The Lisa also has features such as a built in screen saver that after a few minutes of inactivity will dim the screen to a user specified brightness.
Unlike most personal computers that have a big red switch to control power, the Lisa uses a software managed power supply. When the user presses the power switch, it acts as a special keystroke; instead of just powering off, the Lisa Office System puts all the files "away" (saving the changes), and then, once it is safe to do so, it tells the COP421 controller to power the Lisa off.
On the next power up, the Lisa will open all the windows and opened documents to the exact position where the user left off
This is similar to hibernating, sleeping, or standby on modern computers. Yet, all of this is done without swapping all of the Lisa's memory to disk, or keeping the main CPU in a low power state to preserve the contents of memory!
Instead, every Tool (Lisa Application) remembered where the user left off and resumes to the same position the next time the Lisa is powered. Compared to "modern" software packages, where it's up to the programmer to provide some option to save state, but requires the user to explicitly do so the next time that application is launched.
Many of the features of the Lisa hardware and Lisa Office System were lost as Apple switched to the Macintosh instead. Some, over time made their way back in, others showed up in various other operating systems, but none have the same look and feel as the Lisa, nor the same tight integration between applications, documents, operating system, and hardware. The only other machine with this high level of integration would be Apple's Newton.
(No, before you ask, in Lisa Office System, one does not drag the floppy to the trash can to eject it)

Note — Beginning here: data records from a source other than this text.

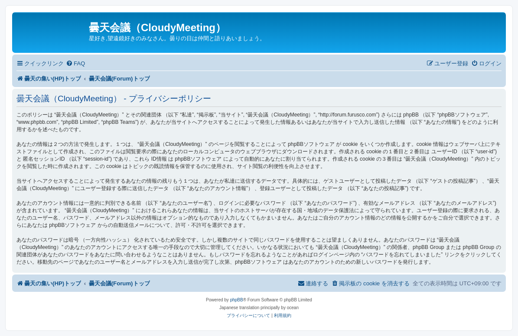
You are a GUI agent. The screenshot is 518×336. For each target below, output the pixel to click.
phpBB (236, 299)
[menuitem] (75, 63)
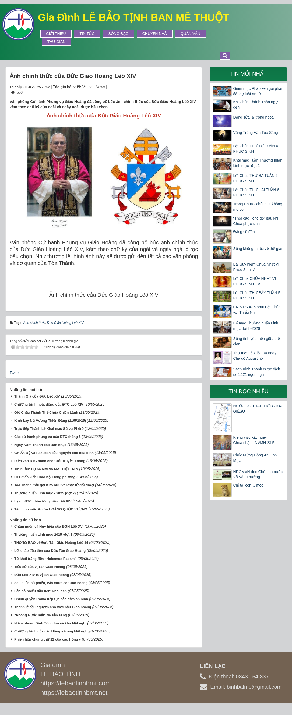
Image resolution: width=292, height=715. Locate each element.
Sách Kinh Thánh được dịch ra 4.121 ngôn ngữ (256, 372)
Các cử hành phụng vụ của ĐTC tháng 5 (47, 437)
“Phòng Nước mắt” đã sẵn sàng (40, 615)
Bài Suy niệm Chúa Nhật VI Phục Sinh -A (256, 267)
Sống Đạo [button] (118, 33)
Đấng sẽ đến (244, 232)
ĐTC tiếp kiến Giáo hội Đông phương (44, 477)
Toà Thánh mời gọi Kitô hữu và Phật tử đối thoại (54, 485)
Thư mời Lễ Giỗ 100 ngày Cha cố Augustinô (254, 355)
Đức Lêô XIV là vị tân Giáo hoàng (41, 575)
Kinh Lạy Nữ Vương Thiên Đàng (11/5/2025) (50, 421)
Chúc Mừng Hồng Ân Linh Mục (255, 458)
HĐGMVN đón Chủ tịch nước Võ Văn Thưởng (258, 474)
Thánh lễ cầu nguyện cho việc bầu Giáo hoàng (52, 607)
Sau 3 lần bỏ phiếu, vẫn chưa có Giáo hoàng (51, 583)
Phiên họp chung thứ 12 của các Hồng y (47, 639)
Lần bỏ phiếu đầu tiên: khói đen (40, 591)
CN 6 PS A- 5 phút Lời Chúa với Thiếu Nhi (256, 309)
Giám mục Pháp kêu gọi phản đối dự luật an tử (258, 91)
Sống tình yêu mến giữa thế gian (256, 341)
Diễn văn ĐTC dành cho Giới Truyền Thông (49, 461)
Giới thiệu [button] (56, 33)
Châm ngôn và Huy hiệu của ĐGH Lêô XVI (49, 526)
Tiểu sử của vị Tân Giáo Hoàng (39, 567)
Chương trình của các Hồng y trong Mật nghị (51, 631)
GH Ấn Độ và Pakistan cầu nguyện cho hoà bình (54, 453)
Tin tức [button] (87, 33)
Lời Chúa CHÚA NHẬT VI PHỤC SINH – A (254, 281)
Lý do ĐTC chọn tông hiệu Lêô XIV (43, 501)
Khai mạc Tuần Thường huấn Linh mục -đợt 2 (257, 163)
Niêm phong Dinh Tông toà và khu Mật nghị (50, 623)
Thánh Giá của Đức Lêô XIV (37, 396)
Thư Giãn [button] (56, 42)
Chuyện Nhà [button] (154, 33)
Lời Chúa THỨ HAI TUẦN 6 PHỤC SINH (256, 192)
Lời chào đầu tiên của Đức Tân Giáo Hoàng (50, 551)
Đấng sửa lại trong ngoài (253, 117)
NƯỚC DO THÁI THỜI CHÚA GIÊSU (257, 408)
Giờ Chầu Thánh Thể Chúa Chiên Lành (46, 412)
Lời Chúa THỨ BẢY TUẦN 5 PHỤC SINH (256, 295)
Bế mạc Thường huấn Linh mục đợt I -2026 (255, 326)
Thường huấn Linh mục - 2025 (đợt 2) (45, 493)
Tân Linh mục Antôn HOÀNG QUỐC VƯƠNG (50, 509)
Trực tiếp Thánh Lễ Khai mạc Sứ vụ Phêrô (49, 429)
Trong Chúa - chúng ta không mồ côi (257, 207)
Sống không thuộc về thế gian (258, 248)
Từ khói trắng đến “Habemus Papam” (45, 559)
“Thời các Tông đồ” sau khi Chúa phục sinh (255, 221)
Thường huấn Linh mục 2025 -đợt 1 (43, 534)
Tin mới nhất (248, 74)
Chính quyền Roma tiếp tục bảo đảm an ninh (51, 599)
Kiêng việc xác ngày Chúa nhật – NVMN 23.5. (254, 440)
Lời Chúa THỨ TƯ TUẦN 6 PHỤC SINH (255, 148)
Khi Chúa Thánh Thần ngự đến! (255, 104)
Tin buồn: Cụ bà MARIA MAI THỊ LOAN (46, 469)
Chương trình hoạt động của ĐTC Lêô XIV (48, 404)
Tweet (15, 373)
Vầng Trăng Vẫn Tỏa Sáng (255, 132)
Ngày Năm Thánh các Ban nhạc (40, 445)
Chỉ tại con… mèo (248, 485)
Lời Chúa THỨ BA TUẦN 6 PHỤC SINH (255, 178)
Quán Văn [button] (190, 33)
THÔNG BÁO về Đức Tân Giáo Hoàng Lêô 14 (51, 543)
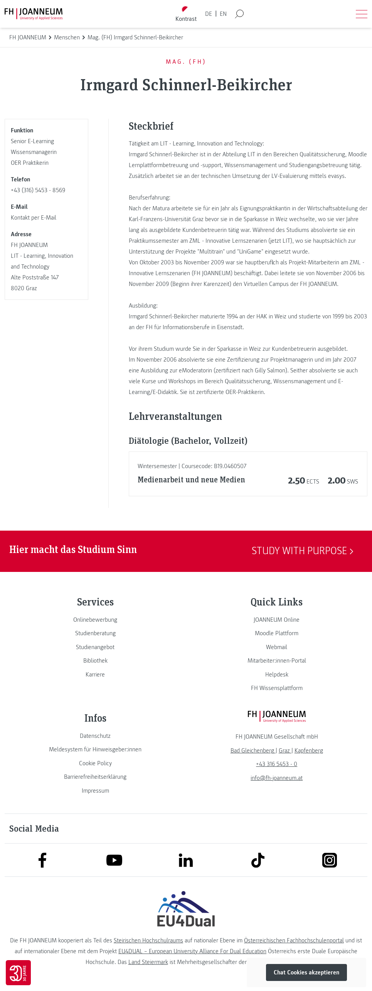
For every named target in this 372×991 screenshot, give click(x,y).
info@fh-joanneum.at (277, 778)
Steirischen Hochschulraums (148, 940)
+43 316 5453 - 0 (276, 764)
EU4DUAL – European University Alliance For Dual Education (192, 951)
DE (208, 14)
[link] (95, 619)
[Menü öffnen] (361, 14)
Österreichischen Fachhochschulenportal (294, 940)
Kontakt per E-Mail (33, 218)
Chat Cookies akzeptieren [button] (306, 972)
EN (223, 14)
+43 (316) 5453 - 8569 (38, 190)
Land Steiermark (148, 962)
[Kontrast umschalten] (185, 14)
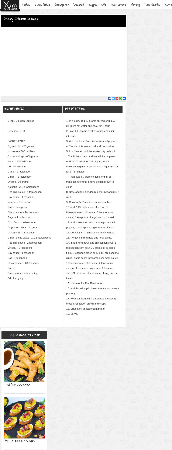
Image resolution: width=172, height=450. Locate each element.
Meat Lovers (118, 5)
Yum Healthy (152, 5)
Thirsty (135, 5)
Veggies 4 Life (97, 5)
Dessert (78, 5)
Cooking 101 (61, 5)
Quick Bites (42, 5)
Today (25, 5)
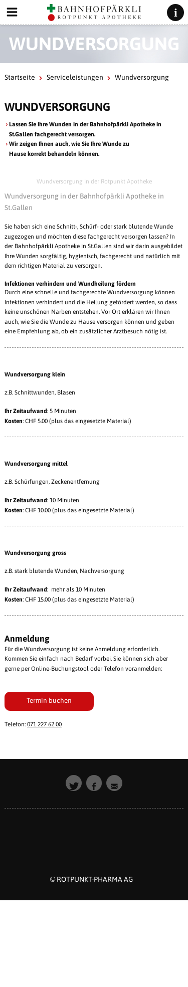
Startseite (20, 77)
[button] (74, 783)
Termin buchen (49, 700)
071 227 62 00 (44, 724)
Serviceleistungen (75, 77)
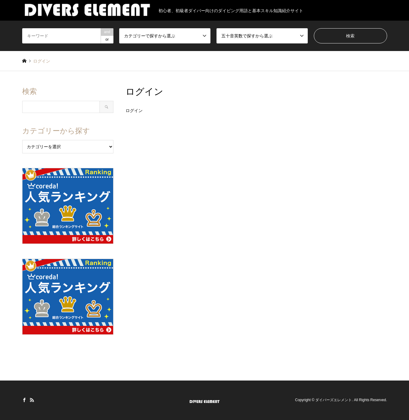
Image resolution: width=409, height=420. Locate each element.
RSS (32, 400)
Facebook (24, 400)
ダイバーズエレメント (333, 400)
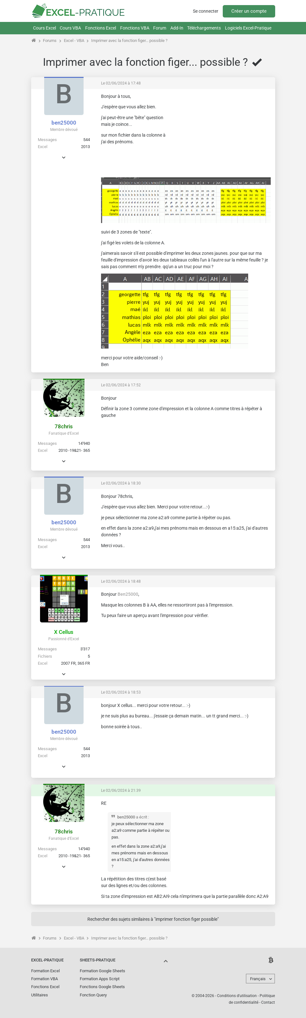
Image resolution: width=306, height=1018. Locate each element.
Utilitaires (39, 995)
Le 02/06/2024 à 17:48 (121, 83)
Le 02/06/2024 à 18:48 (121, 581)
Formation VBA (44, 978)
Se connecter (205, 11)
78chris (64, 426)
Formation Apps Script (99, 978)
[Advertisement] (223, 133)
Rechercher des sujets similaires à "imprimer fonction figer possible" (153, 919)
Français (258, 978)
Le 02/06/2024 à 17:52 (121, 385)
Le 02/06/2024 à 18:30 (121, 483)
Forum (159, 28)
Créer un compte (249, 11)
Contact (268, 1002)
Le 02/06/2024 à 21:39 (121, 790)
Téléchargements (204, 28)
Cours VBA (70, 28)
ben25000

Lisa is a much nicer equivalent of a modern day office suite (with memory/storage/CPU limitations) but existed over 20 years ago.

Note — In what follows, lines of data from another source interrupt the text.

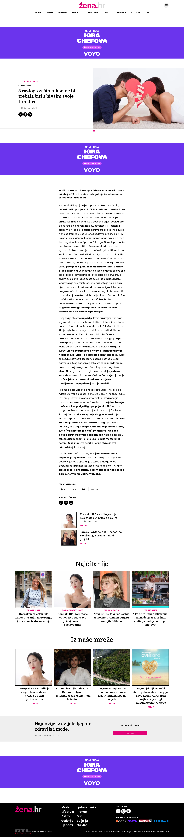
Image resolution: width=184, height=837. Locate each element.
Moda (38, 12)
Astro (50, 12)
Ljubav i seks (92, 12)
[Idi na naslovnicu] (92, 8)
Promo (82, 812)
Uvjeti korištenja (134, 832)
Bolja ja (135, 12)
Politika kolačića (118, 832)
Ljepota (108, 12)
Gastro (76, 12)
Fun (147, 12)
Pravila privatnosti (100, 832)
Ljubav (63, 489)
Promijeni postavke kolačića (156, 832)
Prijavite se (130, 733)
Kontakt (86, 832)
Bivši (83, 489)
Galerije (62, 12)
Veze (74, 489)
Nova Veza (95, 489)
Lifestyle (121, 12)
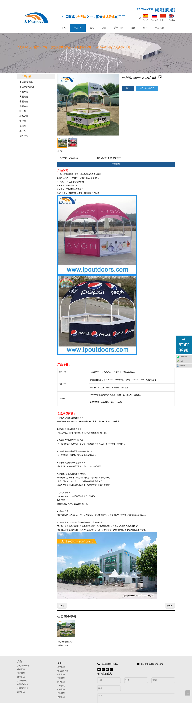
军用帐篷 (61, 697)
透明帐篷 (21, 677)
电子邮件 (182, 365)
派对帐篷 (61, 678)
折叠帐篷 (23, 116)
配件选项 (23, 136)
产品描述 (116, 164)
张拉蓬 (22, 111)
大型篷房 (23, 96)
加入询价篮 (149, 88)
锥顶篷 (22, 126)
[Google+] (103, 669)
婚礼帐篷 (61, 674)
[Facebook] (99, 669)
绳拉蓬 (22, 131)
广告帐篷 (61, 693)
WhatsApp (183, 357)
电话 (181, 361)
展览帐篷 (61, 667)
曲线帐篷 (21, 669)
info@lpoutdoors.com (152, 664)
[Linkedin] (107, 669)
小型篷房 (23, 106)
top (187, 693)
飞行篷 (22, 121)
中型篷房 (23, 101)
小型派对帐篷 (23, 688)
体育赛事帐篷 (63, 671)
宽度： (99, 158)
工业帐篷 (61, 686)
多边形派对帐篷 (26, 87)
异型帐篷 (23, 91)
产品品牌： (64, 158)
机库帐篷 (61, 689)
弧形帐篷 (21, 673)
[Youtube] (111, 669)
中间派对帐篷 (23, 684)
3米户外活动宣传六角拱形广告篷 (65, 643)
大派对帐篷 (22, 680)
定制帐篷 (21, 692)
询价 (128, 88)
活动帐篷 (61, 682)
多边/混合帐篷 (26, 82)
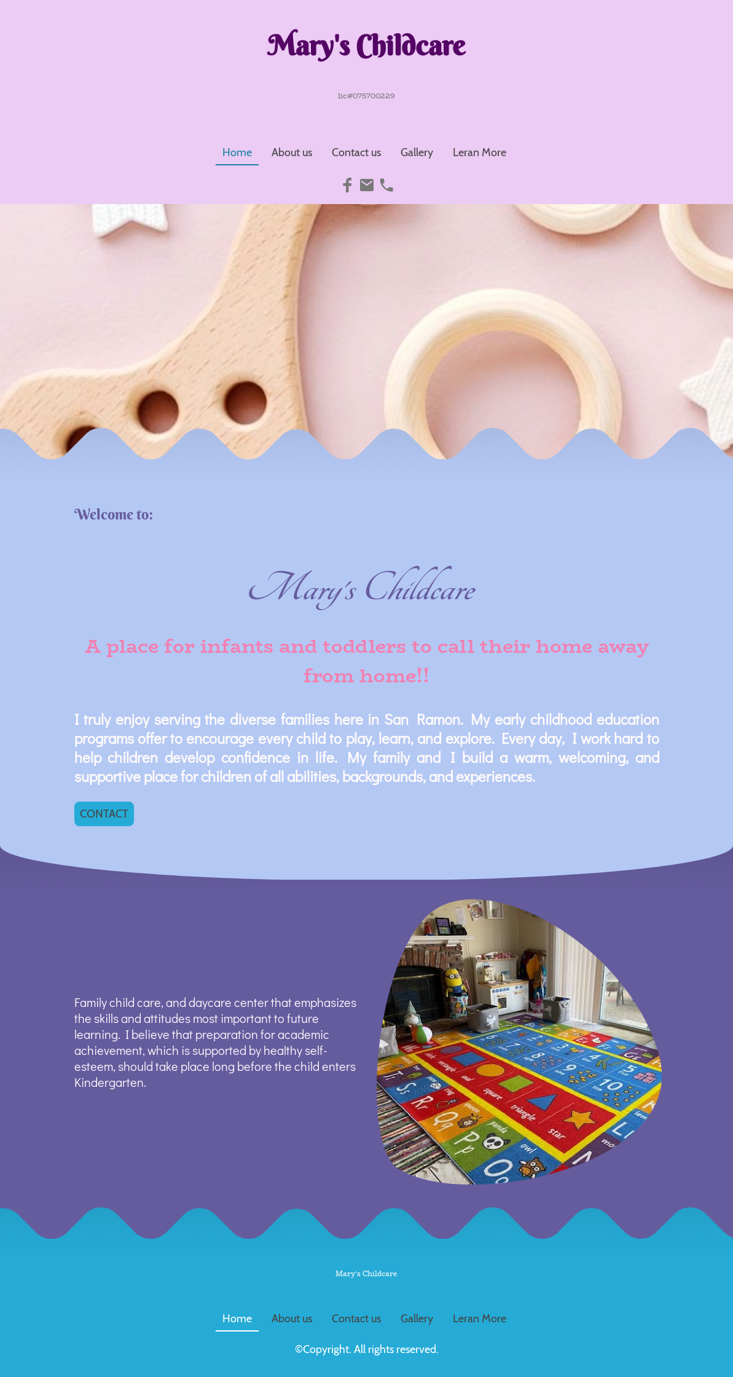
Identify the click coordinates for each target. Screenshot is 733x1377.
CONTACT (104, 814)
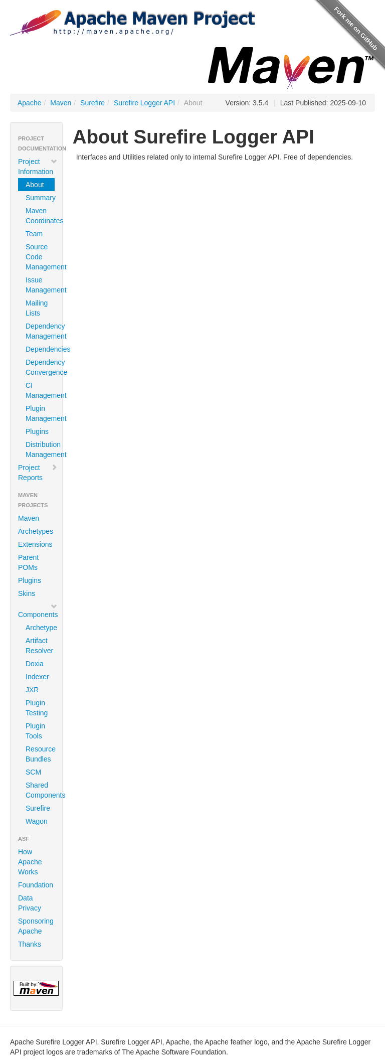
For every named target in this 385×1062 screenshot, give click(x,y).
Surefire (92, 103)
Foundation (35, 885)
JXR (32, 690)
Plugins (37, 431)
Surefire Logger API (144, 103)
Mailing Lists (37, 308)
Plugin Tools (35, 731)
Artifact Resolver (39, 646)
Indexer (37, 677)
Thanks (29, 944)
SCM (33, 772)
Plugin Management (40, 413)
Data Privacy (29, 903)
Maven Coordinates (40, 216)
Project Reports (38, 473)
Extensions (35, 544)
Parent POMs (28, 562)
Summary (40, 198)
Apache (29, 103)
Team (34, 234)
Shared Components (40, 790)
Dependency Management (40, 331)
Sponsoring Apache (36, 926)
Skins (26, 593)
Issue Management (40, 285)
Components (38, 610)
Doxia (35, 664)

These are the features that make this a great, and very unique machine, which was truly ahead of it's time.
Sadly, Lisa was replaced by a machine that was its mere shadow. The original Mac 128 was considered crippled when compared to the Lisa. With only 128K of RAM, it could only run one program at a time. To do any real work, an external floppy drive was required. The alternative was a horrible incessant swapping of floppies every few seconds.
Fortunately, the Mac has evolved over time, and while it lacks the same level of integration as the Lisa did 25 years ago, it has matured quite nicely.